Larry Ellison Attacks Salesforce.com, Workday
Ellison also joined the call, taking some time to attack rival Salesforce.com in the cloud market. He claimed:
“Oracle is now selling more new SaaS and PaaS annually recurring cloud revenue than any other company in the world including Salesforce.com. We are growing much faster than Salesforce.com more than twice as fast. Because we sell into a lot more SaaS and PaaS market than they do. We compete directly with Salesforce.com in every segment of the SaaS customer experience market including sales, service and market.”
Ellison and Hurd expanded the conversation to include cloud-based HR and other emerging markets — with Hurd claiming Oracle is taking share from WorkDay.

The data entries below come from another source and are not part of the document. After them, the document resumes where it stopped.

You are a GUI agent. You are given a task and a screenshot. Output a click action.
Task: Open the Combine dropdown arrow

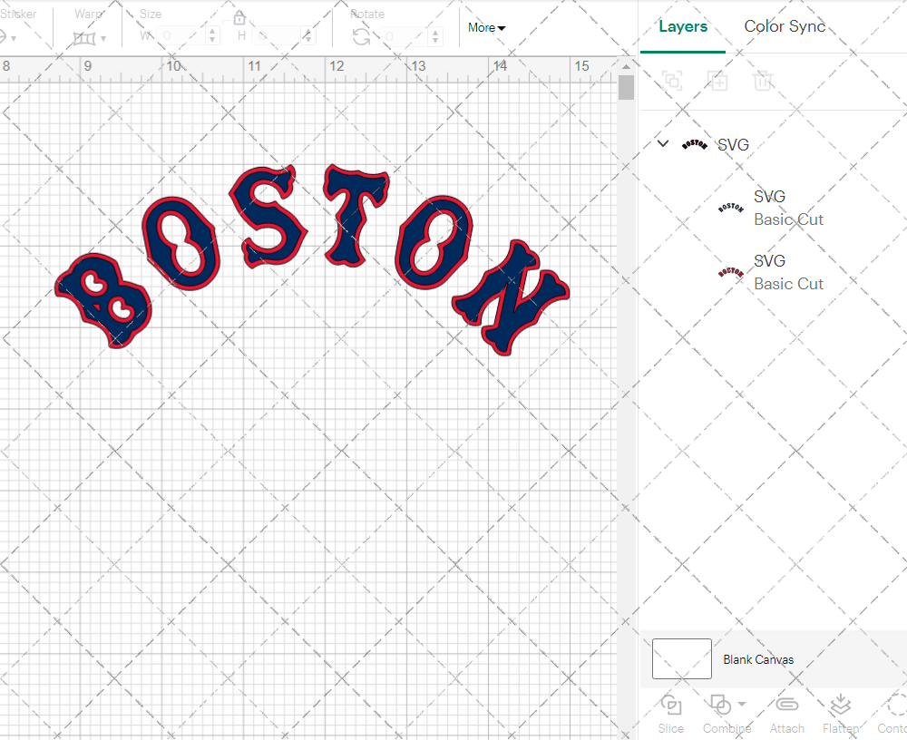click(x=742, y=705)
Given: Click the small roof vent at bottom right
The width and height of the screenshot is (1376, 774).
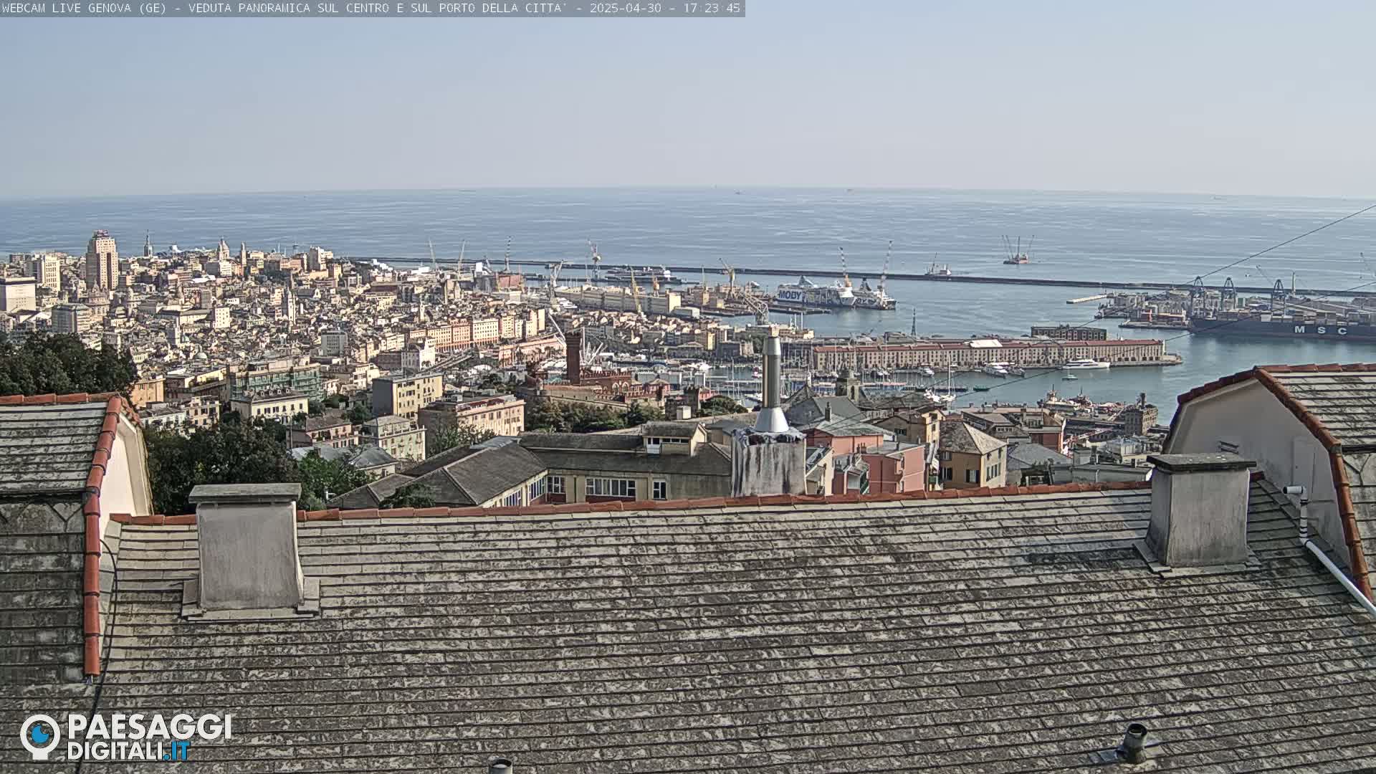Looking at the screenshot, I should (x=1133, y=742).
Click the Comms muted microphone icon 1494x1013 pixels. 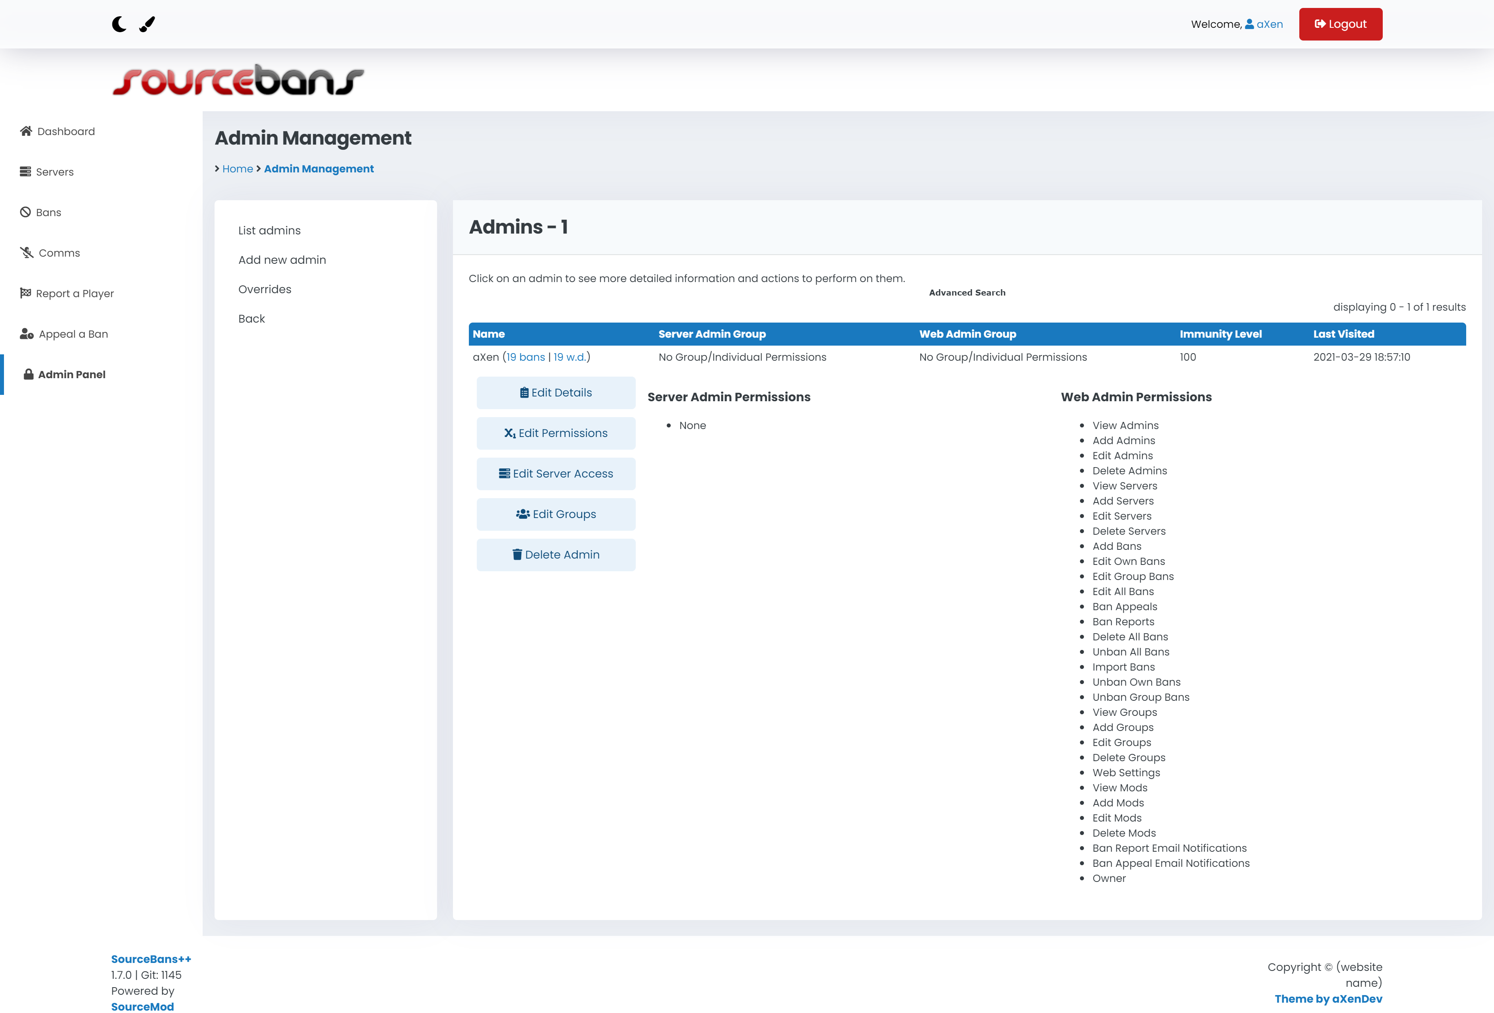coord(27,253)
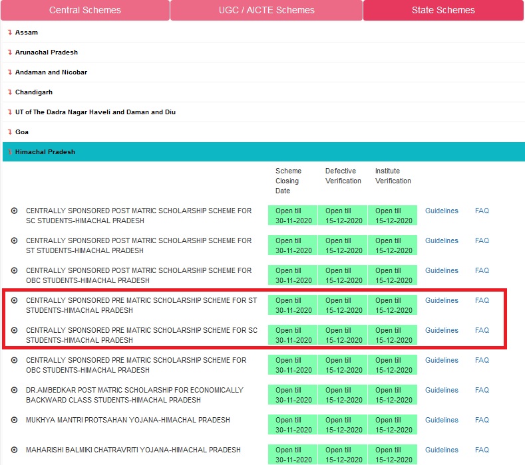Click bullet icon for Dr. Ambedkar Post Matric scholarship

(x=14, y=391)
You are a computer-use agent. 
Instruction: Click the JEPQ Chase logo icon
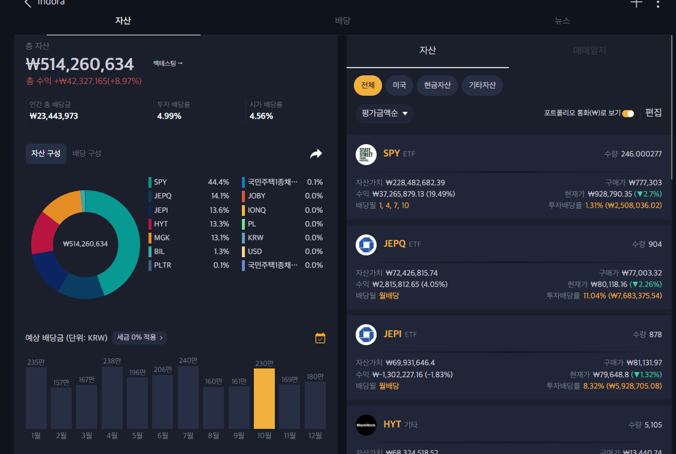(366, 245)
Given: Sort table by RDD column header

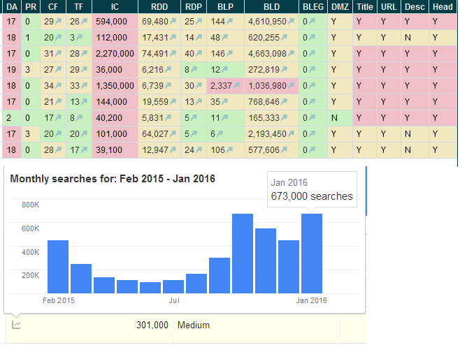Looking at the screenshot, I should [159, 6].
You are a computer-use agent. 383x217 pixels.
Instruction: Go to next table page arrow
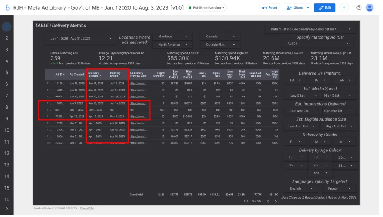(276, 201)
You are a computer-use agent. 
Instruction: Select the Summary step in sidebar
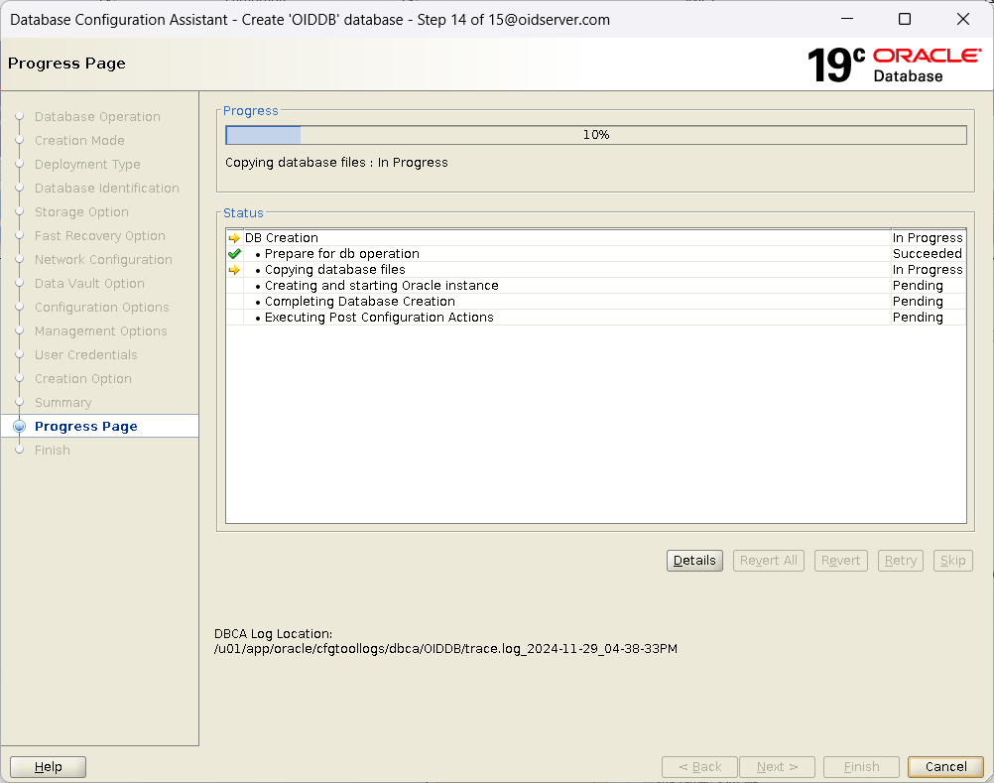pos(62,403)
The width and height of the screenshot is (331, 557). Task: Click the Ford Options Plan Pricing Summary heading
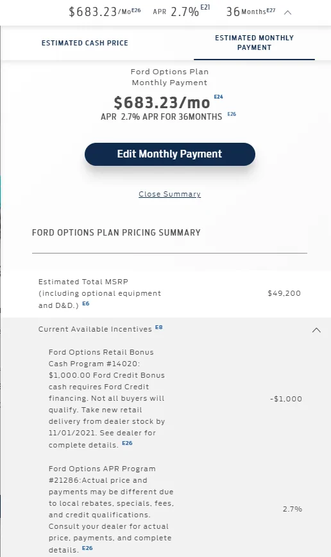tap(116, 232)
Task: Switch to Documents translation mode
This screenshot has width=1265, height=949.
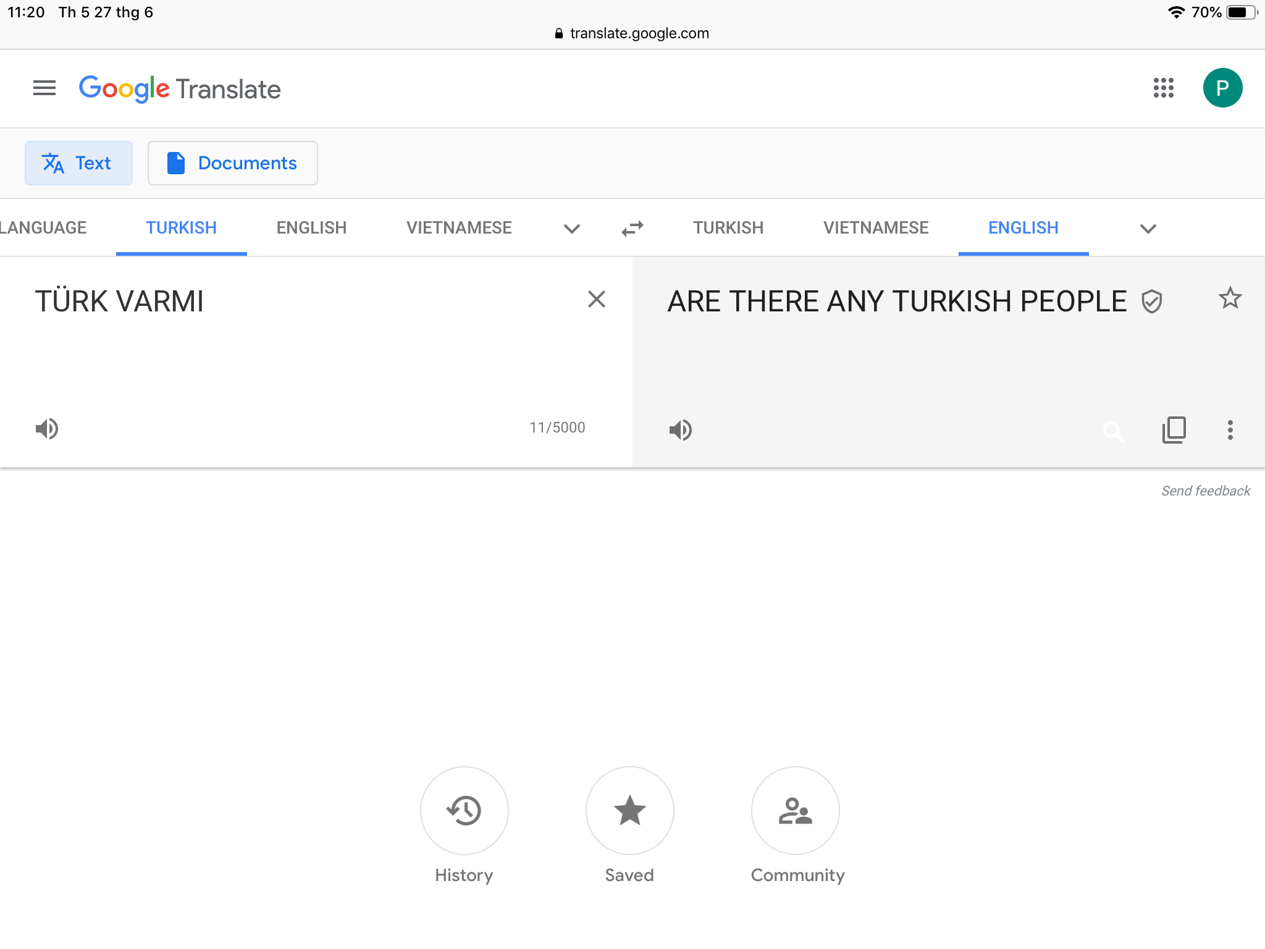Action: tap(233, 163)
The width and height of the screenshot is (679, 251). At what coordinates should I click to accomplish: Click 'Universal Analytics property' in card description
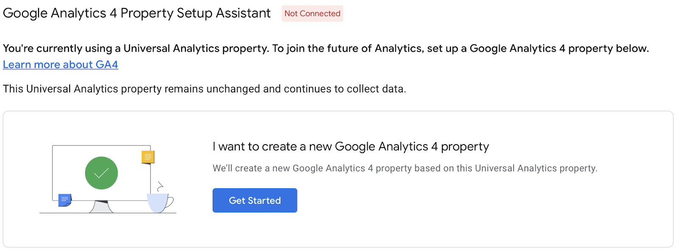tap(536, 169)
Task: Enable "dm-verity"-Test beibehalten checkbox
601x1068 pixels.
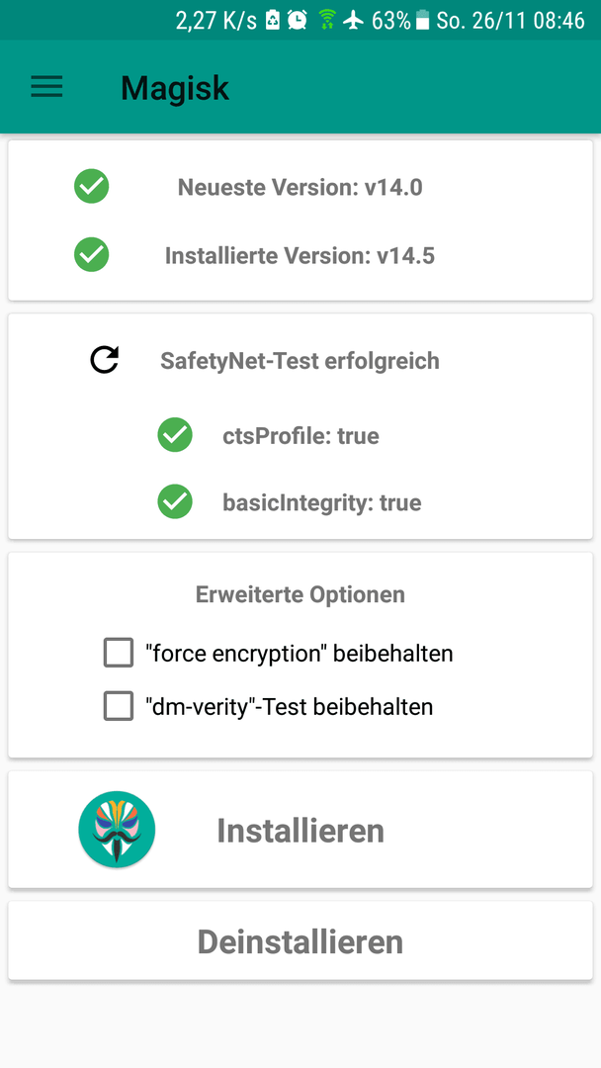Action: tap(119, 706)
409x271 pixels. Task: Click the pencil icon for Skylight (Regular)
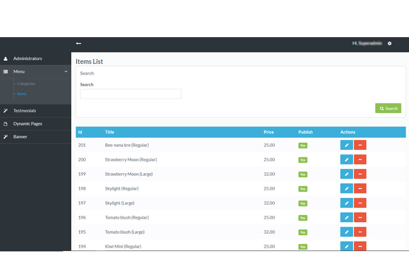pos(346,188)

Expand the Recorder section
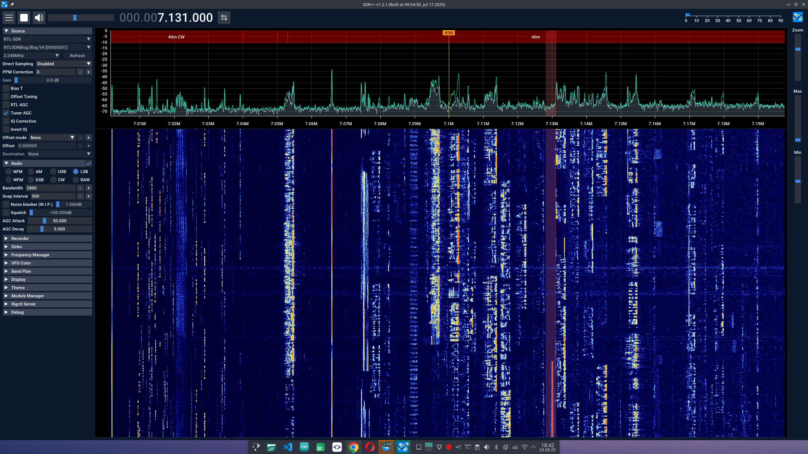pyautogui.click(x=47, y=238)
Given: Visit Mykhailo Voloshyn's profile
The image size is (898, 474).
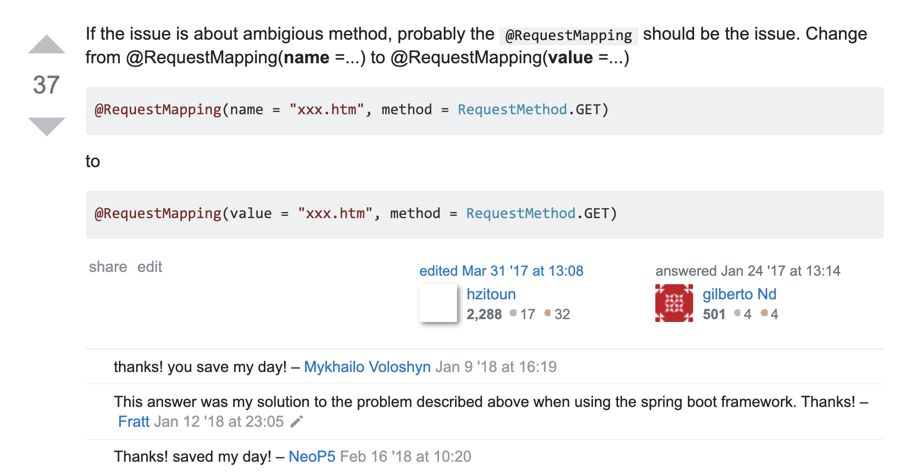Looking at the screenshot, I should tap(367, 367).
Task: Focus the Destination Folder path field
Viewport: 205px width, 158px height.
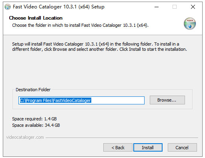Action: tap(81, 100)
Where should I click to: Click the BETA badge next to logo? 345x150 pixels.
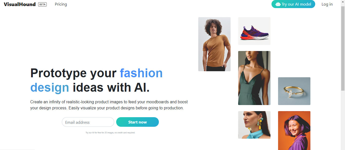[x=42, y=4]

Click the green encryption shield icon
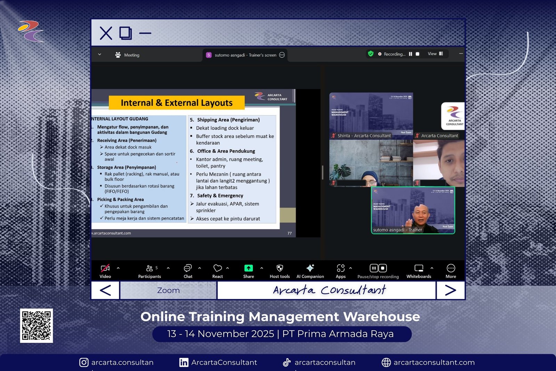pyautogui.click(x=371, y=54)
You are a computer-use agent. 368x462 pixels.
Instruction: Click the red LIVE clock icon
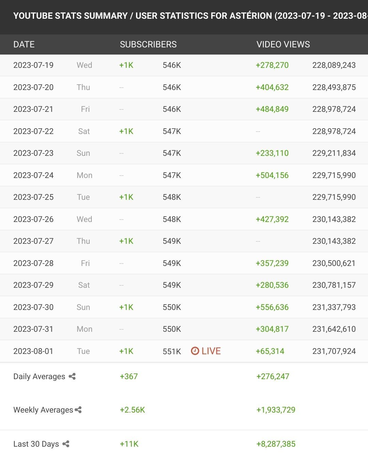point(195,351)
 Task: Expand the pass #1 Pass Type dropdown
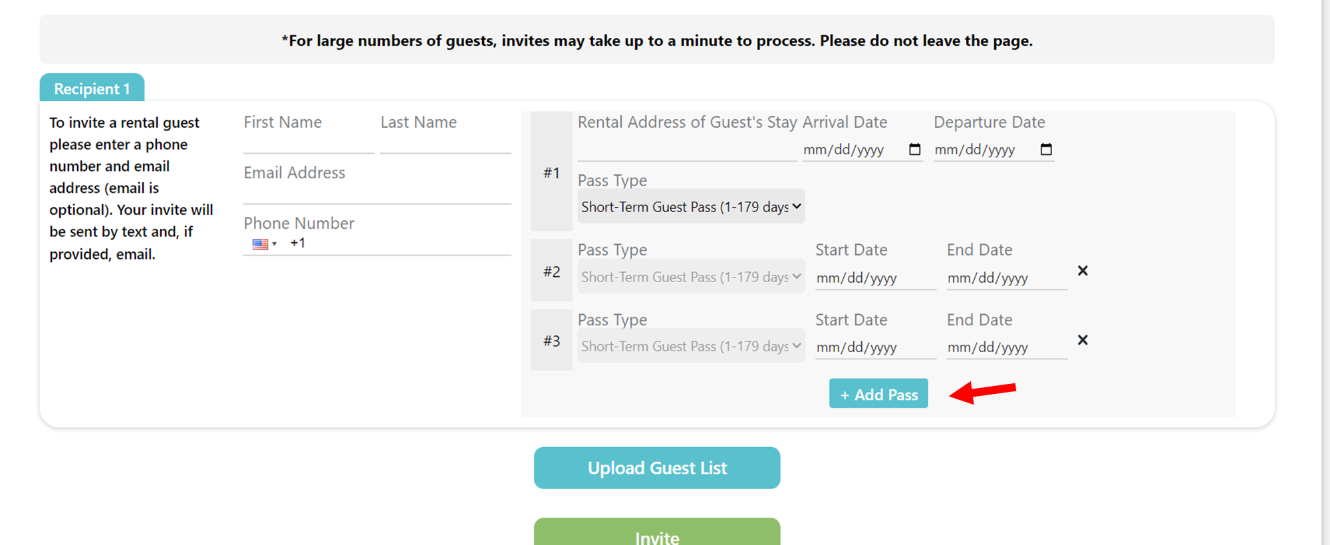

Hurd’s comments involved specific customer wins — which prompted a nudge from Catz to “stop” revealing the detailed customer wins. The Oracle leadership team mentioned Workday 24 times during the call, Salesforce 8 times, and Microsoft four times.
Admittedly, Oracle’s growth rate claims vs Salesforce and WorkDay are potentially misleading. Oracle has a smaller cloud business than that of Salesforce.com, so head-to-head percentage growth rate figures can be a bit misleading.
The Bigger Win: Cloud Margins
The bigger story here likely involves Oracle’s cloud gross margins, and the company’s ability to differentiate from Amazon Web Services and Microsoft’s cloud services — particularly Azure.
Yes, Oracle competes against AWS and Azure in the IaaS (Infrastructure as a Service) market. But that isn’t Oracle’s strong suit. And the IaaS segment is prone to price wars and discounting.
Microsoft’s commercial cloud gross margins were 45 percent in the company’s most recent quarter, according to CFO Amy Hood. During an earnings call in April, Microsoft essentially conceded that margins could fall even more as the company continues to build out its cloud infrastructure.
Oracle’s message is exactly the opposite, claiming gross margins in the cloud market will approach 80 percent in the quarters ahead.
Where do partners fit in? Oracle activated a range of cloud partner program updates in February. We’re checking in with the company for more updates.